Snowflake
The Snowflake target writes data to one or more tables in a Snowflake database. You can use the Snowflake target to write to any accessible Snowflake database, including those hosted on Amazon S3, Google Cloud Storage, Microsoft Azure, and private Snowflake installations. For information about supported versions, see Supported systems and versions.
The Snowflake target stages CSV files to either an internal Snowflake stage or an external stage in Amazon S3, Google Cloud Storage, or Microsoft Azure. Then, the target sends a command to Snowflake to process the staged files.
You can use the Snowflake target to write new data or change data capture (CDC) data to Snowflake. When processing new data, the target can load data to Snowflake using the COPY command or Snowpipe. When processing CDC data, the target uses the MERGE command.
The Snowflake target writes data from record fields to table columns based on matching names. The target can compensate for data drift by creating new columns and tables in Snowflake when new fields and table references appear in records.
When you configure the Snowflake target, you specify the Snowflake region, account and connection information and the number of connections to use to write to Snowflake. You can specify an organization name to use and define additional Snowflake connection properties, as needed. You can also use a connection to configure the target.
You configure the Snowflake warehouse, database, schema, and the tables to use. You specify load method, error handling, and staging details, and optionally define advanced properties for Amazon S3 or Microsoft Azure.
You can optionally enable data drift. You can have the target create new tables, as needed. You can also specify whether to create all new columns as Varchar instead of inferring the type, and whether to create Decimal columns for decimal data.
You can configure the root field for the row, and any first-level fields that you want to exclude from the record. You can also configure the target to replace missing fields or fields containing invalid data types with the specified default values, and to replace newline characters in string fields with a specified character. You can specify the quoting mode, define quote and escape characters, and configure the target to trim spaces. When processing CDC data, you specify the primary key location.
Before you use the Snowflake target, you must complete several prerequisite tasks.
Sample use case
- Replicating a database
-
Say you want to replicate data being written to five tables in an Oracle database schema. You want to write both existing data and incoming CDC data to Snowflake.
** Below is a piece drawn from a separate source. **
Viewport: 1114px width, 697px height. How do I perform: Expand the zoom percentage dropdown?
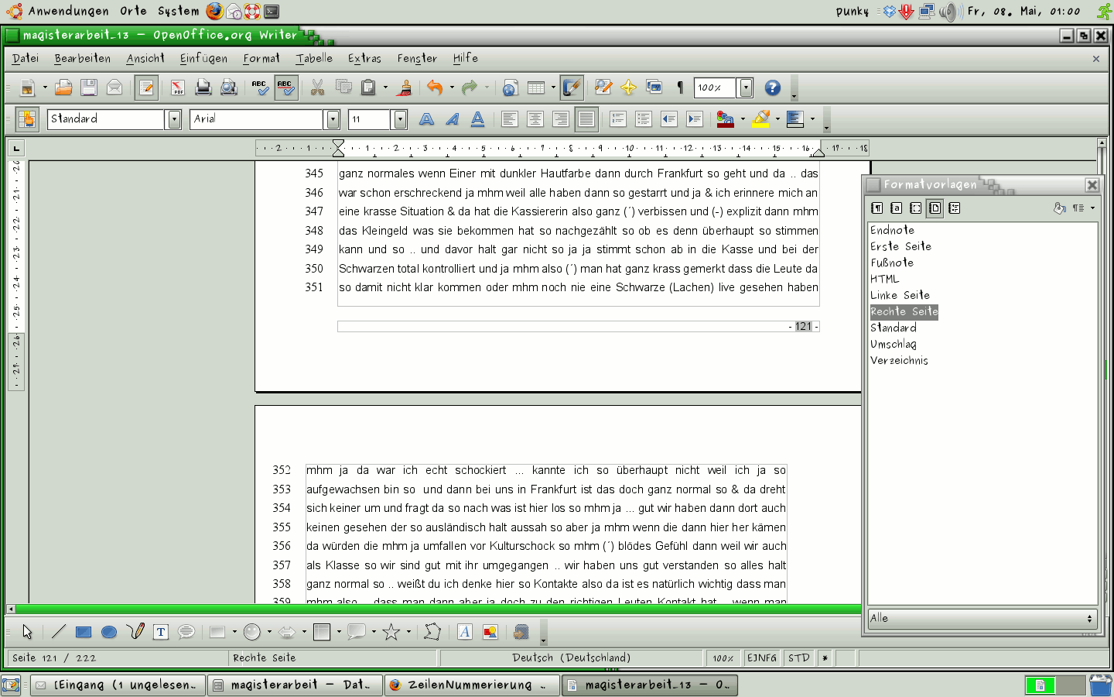click(x=746, y=88)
To do this, you create two flows, one to load the existing data and one to process incoming data, as follows:- First flow for replicating data - The first flow uses the
multithreaded JDBC Multitable Consumer source to read from the
tables that you want to replicate. To take advantage of Snowflake’s
bulk load abilities, you configure the source to use a very large
batch size - somewhere between 20,000 and 50,000 records per batch.
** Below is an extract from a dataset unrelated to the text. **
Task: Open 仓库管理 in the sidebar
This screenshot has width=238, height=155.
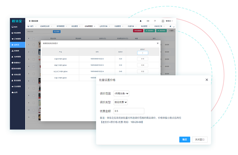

You set the number of threads to five to read data from all five
tables concurrently, and you increase the connection pool size to
five to allow writing to five tables in Snowflake concurrently.
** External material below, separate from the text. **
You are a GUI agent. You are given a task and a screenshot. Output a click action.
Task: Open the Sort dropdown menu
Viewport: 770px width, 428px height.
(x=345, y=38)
In the flow, you use as many processors as needed to process the data. Then, you configure the Snowflake target to load the data into Snowflake.
If you wanted the data to be immediately available after being written to Snowflake, you would use the default COPY command load method. But since you can tolerate a bit of latency, you use the faster, cheaper Snowpipe to load the data. Using Snowpipe requires performing some prerequisite steps in Snowflake.
After the initial load is complete, you stop the first flow and start the second flow to process incoming CDC data.
- Second flow for CDC data - In the second flow, you use the
Oracle CDC Client source and the Snowflake target. You
configure this source to use a very large batch size as well,
somewhere between 20,000 and 50,000 records per batch.
In the target, you select the Processing CDC Data (Use MERGE) property to perform CRUD operations when writing to Snowflake. This results in the target using the MERGE command to load data into Snowflake. You specify a field in the records that contains the table name to use when writing to Snowflake, and you define the key columns for each table or configure the target to query Snowflake for the key columns.
To improve performance, you also increase the connection pool size. For more information, see Performance optimization.
- First flow for replicating data - The first flow uses the
multithreaded JDBC Multitable Consumer source to read from the
tables that you want to replicate. To take advantage of Snowflake’s
bulk load abilities, you configure the source to use a very large
batch size - somewhere between 20,000 and 50,000 records per batch.
You set the number of threads to five to read data from all five
tables concurrently, and you increase the connection pool size to
five to allow writing to five tables in Snowflake concurrently.
Prerequisites
Before you configure the Snowflake target, complete the following prerequisites:
- Create an internal or external Snowflake stage.
- Complete the DESCRIBE prerequisite.
- To use the COPY command to load new data, complete the COPY prerequisites.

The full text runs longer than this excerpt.